At the end of 2012, I identified three companies with outsize dividends that I thought were dangerous for investors to be approaching. As you can see, these companies offer up eye-popping yields that would tempt any dividend investor.
|Windstream Corporation (NASDAQ:WIN)||Telecommunications||11.2%|
|Vector Group (NYSE:VGR)||Cigarettes||10.2%|
|United Online (NASDAQ:UNTD)||Mini-conglomerate of businesses||6.3%|
All three companies have released information about how they performed at the end of 2012, and after reviewing the information, I believe that two of them are still dangerous, while one is entering interesting territory.
Windstream Corporation (NASDAQ:WIN)
This is the company that I think may be transforming into a viable dividend option. Windstream has been undergoing a change in business plans over the past several years. Whereas business clients made up about 40% of the company’s revenue in 2010, that same segment now brings in the lion’s share of cash — at just short of 60%.
The strategy to focus on business clients for voice and high-speed Internet needs is crucial. As rural landline customers — who once provided much of the cash for the company’s dividend — slowly disappear, Windstream has been investing heavily to meet the Internet demands of small businesses. These investments explain why, even though revenue has grown by 66% over the past two years, net income has actually declined.
I’m a big fan, though, of investing in smart ways in the present, in order to have a steady and growing stream of income in the future. From where I sit, there’s a chance Windstream is on the right path.
Of greatest importance for dividend investors, the company used 97% of its free cash flow to pay out dividends last year. That was cutting it way too close to the 100% mark — which signifies that a company is giving more away to shareholders than it is taking in.
With the recent earnings release, however, that number has come down significantly, to 87%. If this trend continues, the dividend could end up being a great catch right now.
Vector Group Ltd (NYSE:VGR)
This lesser-known cigarette company, on the other hand, is still in my doghouse.
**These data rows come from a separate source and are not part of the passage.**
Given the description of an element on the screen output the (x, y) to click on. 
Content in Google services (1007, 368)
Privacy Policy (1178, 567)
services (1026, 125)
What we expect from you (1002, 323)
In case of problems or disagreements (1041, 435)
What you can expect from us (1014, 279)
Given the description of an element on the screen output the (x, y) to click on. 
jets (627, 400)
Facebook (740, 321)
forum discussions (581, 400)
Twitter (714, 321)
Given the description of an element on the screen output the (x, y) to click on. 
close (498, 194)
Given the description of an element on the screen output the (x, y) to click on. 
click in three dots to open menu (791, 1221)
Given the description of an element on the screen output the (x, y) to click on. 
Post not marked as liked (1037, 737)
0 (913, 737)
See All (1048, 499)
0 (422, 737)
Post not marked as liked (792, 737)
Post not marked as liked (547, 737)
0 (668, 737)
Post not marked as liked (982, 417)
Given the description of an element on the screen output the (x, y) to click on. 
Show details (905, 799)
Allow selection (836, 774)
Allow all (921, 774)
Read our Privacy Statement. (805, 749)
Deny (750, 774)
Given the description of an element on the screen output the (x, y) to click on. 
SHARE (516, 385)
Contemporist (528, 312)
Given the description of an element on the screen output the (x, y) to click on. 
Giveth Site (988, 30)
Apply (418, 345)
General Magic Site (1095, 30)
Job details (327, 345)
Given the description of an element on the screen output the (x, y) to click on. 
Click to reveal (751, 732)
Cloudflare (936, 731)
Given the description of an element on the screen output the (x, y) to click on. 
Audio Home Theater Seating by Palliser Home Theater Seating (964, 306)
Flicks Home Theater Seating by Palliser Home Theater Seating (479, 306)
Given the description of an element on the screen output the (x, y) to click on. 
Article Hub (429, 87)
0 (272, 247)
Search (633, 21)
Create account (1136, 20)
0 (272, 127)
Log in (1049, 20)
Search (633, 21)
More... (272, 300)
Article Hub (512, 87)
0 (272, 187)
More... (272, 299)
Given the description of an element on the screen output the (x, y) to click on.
In late January, Vector came out with preliminary results for 2012. In the report, Vector announced it would be taking on debt, and that its annual revenue was expected to shrink by 4.2%.
At the same time, adjusted EBITDA was actually expected to increase, thanks to higher margins on the company’s Pyramid brand cigarettes. While that’s certainly not bad news, shrinking revenue is never a good sign, and I wonder how long those higher margins can sustain themselves.
Vector has yet to announce when full-year results will be given, but based on the information available, it has paid out more in dividends in 2012 than it has taken in in the form of free cash flow. That’s simply a recipe for disaster.